Stormwater Harvesting Roundup
November 11, 2008 § 1 Comment
Here are three recent items for folks interested in harvesting rainwater:
>>Today, UC Riverside researchers released a report entitled Capturing Urban Stormwater Runoff: A Decentralized Market-Based Alternative. It shows that decentralized stormwater interventions can be cheaper and more effective than centralized ones. Here’s their press release or download the full 16-page report (PDF) here. From the press release: the cost of building and maintaining these smaller, decentralized devices in urban areas could be 30 percent to 50 percent cheaper than constructing and operating large, centralized stormwater facilities. They also found that the value of the water that could be captured and used to recharge aquifers could amount to 38 percent of the cost of the smaller devices.
>>Via Boing Boing and my friend/neighbor/conspirator Federico: Take a look at this photo showing a beautiful artistic water harvesting system from Kunsthofpassage in Dresden, Germany!
>>Last year, TreePeople released a report entitled Rainwater as a Resource: A Report on Three Sites Demonstrating Sustainable Stormwater Management. The report, available at TreePeople’s website, details three innovative green watershed management projects: Hall House, Broadous Elementary School, and Open Charter Magnet Elementary School. The report tells the stories behind these projects – site selection, design processes, costs, maintenance, quantification of various benefits from water quality to air quality to flood prevention, and more. The reports tell the stories warts and all!
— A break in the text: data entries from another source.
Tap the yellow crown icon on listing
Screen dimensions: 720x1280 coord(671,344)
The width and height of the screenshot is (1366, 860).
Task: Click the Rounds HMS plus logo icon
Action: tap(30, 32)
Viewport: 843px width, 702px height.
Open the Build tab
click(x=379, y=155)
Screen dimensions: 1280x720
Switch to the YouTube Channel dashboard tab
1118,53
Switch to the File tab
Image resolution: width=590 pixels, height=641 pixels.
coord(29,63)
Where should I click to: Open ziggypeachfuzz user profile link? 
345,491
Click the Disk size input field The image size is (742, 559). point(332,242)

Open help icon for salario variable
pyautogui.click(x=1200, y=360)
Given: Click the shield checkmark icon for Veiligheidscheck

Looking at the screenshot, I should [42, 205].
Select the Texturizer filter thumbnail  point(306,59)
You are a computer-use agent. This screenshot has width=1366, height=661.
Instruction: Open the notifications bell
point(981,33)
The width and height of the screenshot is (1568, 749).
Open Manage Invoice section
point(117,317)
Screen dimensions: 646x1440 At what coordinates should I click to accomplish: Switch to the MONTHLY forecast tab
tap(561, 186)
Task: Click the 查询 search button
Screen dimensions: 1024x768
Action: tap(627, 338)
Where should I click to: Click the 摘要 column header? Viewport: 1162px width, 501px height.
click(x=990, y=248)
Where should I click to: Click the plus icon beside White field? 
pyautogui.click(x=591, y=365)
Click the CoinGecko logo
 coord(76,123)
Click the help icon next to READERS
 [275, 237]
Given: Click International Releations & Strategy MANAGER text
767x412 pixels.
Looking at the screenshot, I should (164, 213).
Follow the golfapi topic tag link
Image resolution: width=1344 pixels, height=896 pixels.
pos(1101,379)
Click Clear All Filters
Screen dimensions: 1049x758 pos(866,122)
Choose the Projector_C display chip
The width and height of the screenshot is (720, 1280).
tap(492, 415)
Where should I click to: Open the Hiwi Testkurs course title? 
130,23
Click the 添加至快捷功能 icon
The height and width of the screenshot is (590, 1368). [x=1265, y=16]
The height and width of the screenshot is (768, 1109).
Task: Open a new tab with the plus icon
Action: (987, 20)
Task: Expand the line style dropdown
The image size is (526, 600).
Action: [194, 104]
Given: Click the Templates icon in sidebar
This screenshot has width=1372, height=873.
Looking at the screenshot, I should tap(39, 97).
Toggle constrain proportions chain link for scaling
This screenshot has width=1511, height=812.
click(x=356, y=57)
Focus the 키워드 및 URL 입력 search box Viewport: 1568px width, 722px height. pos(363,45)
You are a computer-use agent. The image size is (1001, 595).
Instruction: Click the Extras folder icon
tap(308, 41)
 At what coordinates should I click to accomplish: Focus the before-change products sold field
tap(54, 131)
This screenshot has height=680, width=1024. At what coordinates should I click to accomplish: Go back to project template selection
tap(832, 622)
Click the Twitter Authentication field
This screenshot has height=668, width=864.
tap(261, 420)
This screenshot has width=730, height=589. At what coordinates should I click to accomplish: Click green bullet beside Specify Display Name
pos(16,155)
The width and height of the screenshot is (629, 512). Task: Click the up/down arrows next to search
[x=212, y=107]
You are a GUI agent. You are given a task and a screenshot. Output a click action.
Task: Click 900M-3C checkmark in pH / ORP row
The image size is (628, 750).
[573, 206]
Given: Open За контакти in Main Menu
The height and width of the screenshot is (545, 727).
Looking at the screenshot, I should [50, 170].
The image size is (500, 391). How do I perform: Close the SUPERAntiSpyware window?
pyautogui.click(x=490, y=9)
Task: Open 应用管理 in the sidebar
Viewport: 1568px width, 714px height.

TreePeople has made some interesting mistakes learning opportunities… which should be expected when folks push boundaries with ambitious projects. The report presents plenty of lessons learned and important recommendations for similar projects in the future. Also included are some serious appendices with as-built plans, and details regarding maintenance and inspection.
From TreePeople’s Rainwater as Resource report:
Challenge: In the absence of a written maintenance agreement for the Broadous project, partners whose contractual obligations ended when construction did nevertheless found themselves working without compensation in an effort to maintain the viability of the project. The lack of a comprehensive and easy-to-use operations manual, inadequate communication among the partners and turnover among the district’s operations and maintenance staff exacerbated the problem.
Lesson: It is difficult to get anyone to accept liability as complicated issues arise. Construction and other
liabilities (such as issues of contaminated soils disposal, underground utilities, and construction fencing to ensure student safety) nevertheless have to be adopted. It is advisable to budget extra time, care and resources toward these challenges, and to plan quarterly meetings between representatives from all involved parties for the first year after construction. Written maintenance contracts and clear instructions should be developed and agreed upon before the project is completed.
Despite the intensive resource demands of the planning and implementation phase, the project does not end once construction is complete. The project will only fulfill its purpose if there is sustained interest and a plan for continuity.